Softmax is an **activation function** that is normally used in classification problems. 

It "squashes" a K-dimensional vector of arbitrary real values to a K-dimensional vector of real values in the range [0, 1] that add up to 1. It generates a distribution of probabilities for the output, for example:

In [32]:
#SoftMax
y = tf.nn.softmax(tf.matmul(x,W) + b)

Logistic function is used for the binary classification 0/1

Softmax function is a generalized type of logistic function that can output a multiclass categorical probabilty distribution.

### Cost function

It is a function that is used to **minimize the difference between the right answers and estimated outputs** by the Network

---
**But before let's see what the next functions do**

The following code shows an example of cross-entropy for a minibatch of size 2 with 3 possible classes.

In [16]:
import numpy as np

y_gold_test = [[1.0,0.0,0.0],[1.0,0.0,0.0]]


output_test = [[0.9,0.1,0.1],[0.9,0.1,0.1]]
print('Some good predictions give as a cross-entropy of...: %.3f' % np.mean(-np.sum(y_gold_test * np.log(output_test),1)))

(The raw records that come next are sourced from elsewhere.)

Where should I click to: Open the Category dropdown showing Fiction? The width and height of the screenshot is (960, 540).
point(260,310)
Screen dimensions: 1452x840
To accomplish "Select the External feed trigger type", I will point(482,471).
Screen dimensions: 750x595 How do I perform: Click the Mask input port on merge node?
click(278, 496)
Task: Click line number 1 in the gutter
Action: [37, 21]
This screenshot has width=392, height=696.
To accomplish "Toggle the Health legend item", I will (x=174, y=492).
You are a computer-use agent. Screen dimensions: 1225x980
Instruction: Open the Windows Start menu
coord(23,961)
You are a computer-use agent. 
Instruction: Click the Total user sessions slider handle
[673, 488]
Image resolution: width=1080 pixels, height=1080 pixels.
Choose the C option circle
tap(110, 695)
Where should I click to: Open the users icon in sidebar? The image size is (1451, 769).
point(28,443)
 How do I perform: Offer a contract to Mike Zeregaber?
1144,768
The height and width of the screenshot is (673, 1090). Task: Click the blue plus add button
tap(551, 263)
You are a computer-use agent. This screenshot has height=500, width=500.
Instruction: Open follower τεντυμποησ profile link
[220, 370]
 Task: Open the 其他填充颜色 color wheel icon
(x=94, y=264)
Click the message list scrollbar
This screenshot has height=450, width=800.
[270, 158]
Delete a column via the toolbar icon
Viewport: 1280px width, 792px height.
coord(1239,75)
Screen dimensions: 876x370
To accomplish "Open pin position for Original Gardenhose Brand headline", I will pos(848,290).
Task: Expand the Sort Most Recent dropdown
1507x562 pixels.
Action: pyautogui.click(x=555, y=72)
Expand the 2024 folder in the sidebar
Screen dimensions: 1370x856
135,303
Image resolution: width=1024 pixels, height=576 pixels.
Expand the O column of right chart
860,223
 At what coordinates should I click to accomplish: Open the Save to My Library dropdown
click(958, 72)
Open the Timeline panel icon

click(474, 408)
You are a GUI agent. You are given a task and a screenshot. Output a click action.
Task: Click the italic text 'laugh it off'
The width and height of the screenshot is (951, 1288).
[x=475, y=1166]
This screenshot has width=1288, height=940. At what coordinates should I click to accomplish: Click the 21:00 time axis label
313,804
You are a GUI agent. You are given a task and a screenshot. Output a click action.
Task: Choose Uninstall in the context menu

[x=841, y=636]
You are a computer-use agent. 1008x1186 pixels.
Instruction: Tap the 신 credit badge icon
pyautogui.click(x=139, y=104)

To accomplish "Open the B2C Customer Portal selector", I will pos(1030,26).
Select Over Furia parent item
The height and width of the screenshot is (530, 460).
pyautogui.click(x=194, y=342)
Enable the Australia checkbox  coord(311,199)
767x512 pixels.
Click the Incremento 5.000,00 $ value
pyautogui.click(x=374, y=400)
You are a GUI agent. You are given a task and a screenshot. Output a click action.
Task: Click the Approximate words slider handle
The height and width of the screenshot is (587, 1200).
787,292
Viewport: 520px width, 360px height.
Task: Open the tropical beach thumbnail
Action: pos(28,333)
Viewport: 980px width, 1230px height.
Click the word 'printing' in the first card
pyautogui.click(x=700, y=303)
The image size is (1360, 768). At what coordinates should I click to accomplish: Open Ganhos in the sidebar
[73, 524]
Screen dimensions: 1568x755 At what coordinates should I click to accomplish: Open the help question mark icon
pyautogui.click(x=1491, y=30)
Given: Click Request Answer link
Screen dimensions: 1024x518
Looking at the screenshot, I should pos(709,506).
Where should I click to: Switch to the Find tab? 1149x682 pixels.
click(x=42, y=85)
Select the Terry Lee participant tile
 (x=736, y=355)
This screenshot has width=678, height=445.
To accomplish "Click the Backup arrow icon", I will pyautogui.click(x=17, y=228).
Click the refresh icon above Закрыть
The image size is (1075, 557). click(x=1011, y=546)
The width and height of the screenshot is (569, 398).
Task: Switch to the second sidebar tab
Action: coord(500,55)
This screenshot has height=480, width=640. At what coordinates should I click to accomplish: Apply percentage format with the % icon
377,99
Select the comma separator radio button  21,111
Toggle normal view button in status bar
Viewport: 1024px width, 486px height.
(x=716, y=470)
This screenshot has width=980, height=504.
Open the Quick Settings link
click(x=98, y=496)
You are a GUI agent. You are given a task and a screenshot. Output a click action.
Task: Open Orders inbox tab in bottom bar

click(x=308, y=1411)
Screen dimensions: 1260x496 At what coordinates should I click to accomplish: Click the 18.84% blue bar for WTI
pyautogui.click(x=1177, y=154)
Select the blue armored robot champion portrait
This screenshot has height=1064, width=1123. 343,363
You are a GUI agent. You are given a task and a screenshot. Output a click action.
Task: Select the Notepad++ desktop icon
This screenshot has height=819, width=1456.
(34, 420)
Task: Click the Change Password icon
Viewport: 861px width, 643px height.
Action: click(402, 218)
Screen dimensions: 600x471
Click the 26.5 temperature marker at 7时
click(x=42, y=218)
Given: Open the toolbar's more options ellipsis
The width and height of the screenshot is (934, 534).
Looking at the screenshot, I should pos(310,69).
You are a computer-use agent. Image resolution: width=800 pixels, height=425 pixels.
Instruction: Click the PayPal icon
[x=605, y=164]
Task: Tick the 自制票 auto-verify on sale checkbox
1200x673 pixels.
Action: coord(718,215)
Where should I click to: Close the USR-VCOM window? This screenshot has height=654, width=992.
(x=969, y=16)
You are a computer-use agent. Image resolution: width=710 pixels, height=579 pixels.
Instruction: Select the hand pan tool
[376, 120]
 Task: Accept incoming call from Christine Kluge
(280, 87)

output_test = [[0.5,0.2,0.1],[0.4,0.3,0.1]]
print('Some bad predictions give as a cross-entropy of...: %.3f' % np.mean(-np.sum(y_gold_test * np.log(output_test),1)))

Some good predictions give as a cross-entropy of...: 0.105
Some bad predictions give as a cross-entropy of...: 0.805


**reduce_sum** computes the sum of elements of **(y_ * tf.log(y))** across second dimension of the tensor, and **reduce_mean** computes the mean of all elements in the tensor

---

In [34]:
#Cost function
cross_entropy = tf.reduce_mean(-tf.reduce_sum(y_ * tf.log(y),axis=[1])) 
train_step = tf.train.GradientDescentOptimizer(learning_rate).minimize(cross_entropy)

#axis=1 => The outputs, columns (axis=0 are the observations, rows)

### Type of optimization: Gradient Descent

Configure the optimizer. There are several but Gradient Descent will be used.

In [35]:
learning_rate = 0.5
train_step = tf.train.GradientDescentOptimizer(learning_rate).minimize(cross_entropy)

### Training batches

Train using minibatch Gradient Descent.

Gradient Descent will find the **global minimum** but it's **computationally expensive** so minibatches will be used.

First, let's take a brief look on the batch

In [62]:
batch = mnist.train.next_batch(50)
# print all dictionaries in the list
batch_inputs = batch[0]
batch_labels = batch[1]

print('Batch inputs shape: ',batch_inputs.shape)
print('The first image on batch:\n %s' % batch_inputs[0])
print('Batch labels shape: ',batch_labels.shape)
print('The label of the first image on batch:\n %s' %batch_labels[0])

Batch inputs shape:  (50, 784)
The first image on batch:
 [ 0.          0.          0.          0.          0.          0.          0.
  0.          0.          0.          0.          0.          0.          0.
  0.          0.          0.          0.          0.          0.          0.
  0.          0.          0.          0.          0.          0.          0.
  0.          0.          0.          0.          0.          0.          0.
  0.          0.          0.          0.          0.          0.          0.
  0.          0.          0.          0.          0.          0.          0.
  0.          0.          0.          0.          0.          0.          0.
  0.          0.          0.          0.          0.          0.          0.
  0.          0.          0.          0.          0.          0.          0.
  0.          0.          0.          0.          0.          0.          0.
  0.          0.          0.          0.          0.          0.          0.
  0.          0.  

**Batch summary**

It's a tuple where:
 - batch[0] => Observations
  - batch[0][0] => First observation
 - batch[1] => Labels
  - batch[1][0] => First observation label

### Test

Let's get some results



In [64]:
#Load 50 training examples for each training iteration
batch_size = 50
epochs = 1000
for step in range(epochs):
    #Get batch
    batch = mnist.train.next_batch(batch_size)
    
    #Prepare feed dict => We need to feed [x,y_]
    feed = {x : batch[0], y_ : batch[1]}
    
    #Run the optimizer
    train_step.run(feed_dict=feed)

In [66]:
correct_prediction = tf.equal(tf.argmax(y,1),tf.argmax(y_,1))

accuracy = tf.reduce_mean(tf.cast(correct_prediction,tf.float32))

acc = accuracy.eval(feed_dict={x : mnist.test.images, y_ : mnist.test.labels}) * 100

print('The final accuracy for the simple ANN model is: %.002f' % acc)

The final accuracy for the simple ANN model is: 91.35


In [68]:
#End session - Good bye
sess.close()